Yükleniyor...
Yazarımız Ercilasun’un, Ötüken Neşriyatça basılan
“Milliyet Duygusunun Sosyolojik Esasları”
kitabının başında yer alan yazısını sunuyoruz.
Sadri Maksudi Arsal
Sadri Maksudi’nin “Milliyet Duygusunun Sosyolojik Esasları”nı yıllarca önce okumuştum. O zamandan bugüne kalan sadece müspet bir intiba ve hayal meyal bazı fikir kırıntıları idi. Yıllar sonra eseri tekrar okuyunca, Sadri Maksudi’nin, en çapraşık zannedilen meseleleri nasıl vazıh bir şekilde ortaya koyabildiğine hayret ettim. Sonra da düşündüm ki bazı temel kitaplar, bir defa okunup bir tarafa atılmamalı; zaman zaman tekrar okunmalıdır. İşte Sadri Maksudi’nin eseri, böyle temel kitaplardan biridir.
Sadri Maksudi’nin ruhundaki milliyetçilik tohumları, esir bir Türk ülkesinde, Kazan’da, henüz kendini bilmeğe başladığı 16-17 yaşlarında yeşermeğe başlamıştır. Kazan Türklüğü, Türk milletinin yaşama gücünü en iyi gösteren örneklerden biridir. Biz uzaktan, bugün Sovyetler Birliği içinde kalmış Türklerin hepsinin sanki aynı zamanda bu esaret hayatına düştüklerini zannederiz. Hâlbuki Batı Türkistan’ın esaret hayatı 100-150 yıllıktır. Kazan ise 1552 tarihinde Rus istilâsına uğradı. Yani bundan tam 465 yıl önce. İşte şâyân-ı hayret olan ve Türk milletinin yaşama gücünü gösteren hadise budur. Dört asrı aşkın bir zamandan beri esaret altında olan İdil-Ural Türklüğü, milliyetinden hiçbir şey kaybetmemiştir.
19. asrın sonlarında ve 20. asrın başlarında, tesirleri Türkiye’ye kadar uzanan Türkçülük hareket ve fikirleri Kazan ve civarında kendisini gösterdiği gibi, bugün de aynı bölgedeki Türkler millî dil, kültür ve tarihleri üzerinde milliyetçi bir ruh ve heyecanla çalışmaktadırlar. Zaten Sadri Maksudi’nin üzerinde durduğu en mühim fikirlerden biri de, milliyetçiliğin sosyolojik bir vakıa olduğu, bu sosyolojik vakıanın da biyolojik temellere dayandığı fikridir. Sadri Maksudi’ye göre, uzak mazide bir devlet hayatı içinde uzun müddet yaşayan bir millet, sonradan esarete düşse dahi, eğer belli bir bölgede yeterli nüfusa sahip olarak yaşıyorsa, bu biyolojik ve sosyolojik kanun gereği, asla kimliğini kaybetmez. Hatta millî kültür eserleri yok edilse, millî dili şehirlerden ve yazılı eserlerden çıkarılıp köylere sürülse bile günün birinde kendini bulur; asimile edildiği zannedilen topluluğun birden bire bir millet olarak ortaya çıktığı görülüverir.
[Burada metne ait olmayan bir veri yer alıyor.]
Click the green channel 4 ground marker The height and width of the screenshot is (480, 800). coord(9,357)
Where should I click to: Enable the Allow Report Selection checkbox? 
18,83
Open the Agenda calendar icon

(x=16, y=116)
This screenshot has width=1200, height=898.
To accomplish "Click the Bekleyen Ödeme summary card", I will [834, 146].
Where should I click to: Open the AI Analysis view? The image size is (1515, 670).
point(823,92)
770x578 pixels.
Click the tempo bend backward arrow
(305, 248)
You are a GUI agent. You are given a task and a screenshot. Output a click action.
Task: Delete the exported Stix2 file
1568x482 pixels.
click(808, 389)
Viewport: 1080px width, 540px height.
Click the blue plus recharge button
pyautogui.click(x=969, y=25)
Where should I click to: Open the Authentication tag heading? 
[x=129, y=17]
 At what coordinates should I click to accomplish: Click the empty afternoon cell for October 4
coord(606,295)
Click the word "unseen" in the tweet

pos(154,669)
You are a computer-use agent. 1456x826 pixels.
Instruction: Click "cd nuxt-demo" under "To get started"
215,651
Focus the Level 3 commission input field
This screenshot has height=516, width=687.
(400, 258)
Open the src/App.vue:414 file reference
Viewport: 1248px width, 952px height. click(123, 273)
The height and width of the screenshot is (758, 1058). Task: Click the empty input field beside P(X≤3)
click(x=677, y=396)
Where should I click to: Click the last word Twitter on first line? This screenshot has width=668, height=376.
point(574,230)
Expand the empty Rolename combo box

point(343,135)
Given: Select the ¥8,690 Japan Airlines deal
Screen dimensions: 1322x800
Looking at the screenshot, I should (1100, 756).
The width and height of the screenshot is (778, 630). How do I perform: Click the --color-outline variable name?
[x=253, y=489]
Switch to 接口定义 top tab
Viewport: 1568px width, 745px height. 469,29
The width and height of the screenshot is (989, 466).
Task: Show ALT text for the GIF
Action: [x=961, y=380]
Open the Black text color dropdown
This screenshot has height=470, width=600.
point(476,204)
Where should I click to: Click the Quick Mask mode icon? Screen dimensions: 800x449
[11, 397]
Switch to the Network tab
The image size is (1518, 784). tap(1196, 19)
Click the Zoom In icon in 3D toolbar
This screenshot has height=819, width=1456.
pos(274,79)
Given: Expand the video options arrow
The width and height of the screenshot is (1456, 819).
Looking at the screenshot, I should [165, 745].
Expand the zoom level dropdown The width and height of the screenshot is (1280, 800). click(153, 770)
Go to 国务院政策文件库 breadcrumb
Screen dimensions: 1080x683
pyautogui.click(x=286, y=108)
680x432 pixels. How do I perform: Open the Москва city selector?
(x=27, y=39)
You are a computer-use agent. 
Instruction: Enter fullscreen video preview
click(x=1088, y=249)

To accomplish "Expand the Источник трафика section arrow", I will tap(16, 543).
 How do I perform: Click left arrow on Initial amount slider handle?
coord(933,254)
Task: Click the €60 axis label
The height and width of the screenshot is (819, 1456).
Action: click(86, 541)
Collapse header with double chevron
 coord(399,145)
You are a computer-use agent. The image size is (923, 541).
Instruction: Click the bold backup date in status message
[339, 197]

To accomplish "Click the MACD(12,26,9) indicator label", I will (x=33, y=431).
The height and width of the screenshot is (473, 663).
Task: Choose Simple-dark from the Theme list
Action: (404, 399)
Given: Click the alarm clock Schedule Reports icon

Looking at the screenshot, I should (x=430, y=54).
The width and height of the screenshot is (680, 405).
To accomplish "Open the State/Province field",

Sadri Maksudi’nin anlattığı Çek milletinin macerası bu bakımdan son derece ilgi çekicidir. 1620’de Bela Gora’da Almanlara yenilen Çeklerin bütün asilleri ve aydınları imha edildi. Çek dilinde yazılmış bütün kitaplar yakıldı, kütüphaneler yıkıldı. Çek dilinde eser neşretmek yasaklandı. 40.000 Çek aydını vatanını terk etmek zorunda kaldı. Resmî dil ve öğretim dili Almanca oldu. Şehirlerde yaşayan Çekler, Çekçeyi unuttular; Almanca konuşmaya ve Almanlaşmaya başladılar. Çekçe, sadece uzak köylerde konuşulan bir dil hâline geldi. 1620’lerden 1800’lere gelindiğinde artık Çekler Almanlaşmış sayılıyordu. Fakat 19. asırda Çek milleti yeniden doğdu. Çekçeyi unutan Çek münevverleri kendi dillerini yeniden öğrendiler. Halk edebiyatından ve atasözlerinden Çekçe, yeniden bir edebî dil hâline getirildi. Zamanla bütün münevverleri saran Çek olma şuuru, bugünkü Çekoslovakya’yı meydana getirdi.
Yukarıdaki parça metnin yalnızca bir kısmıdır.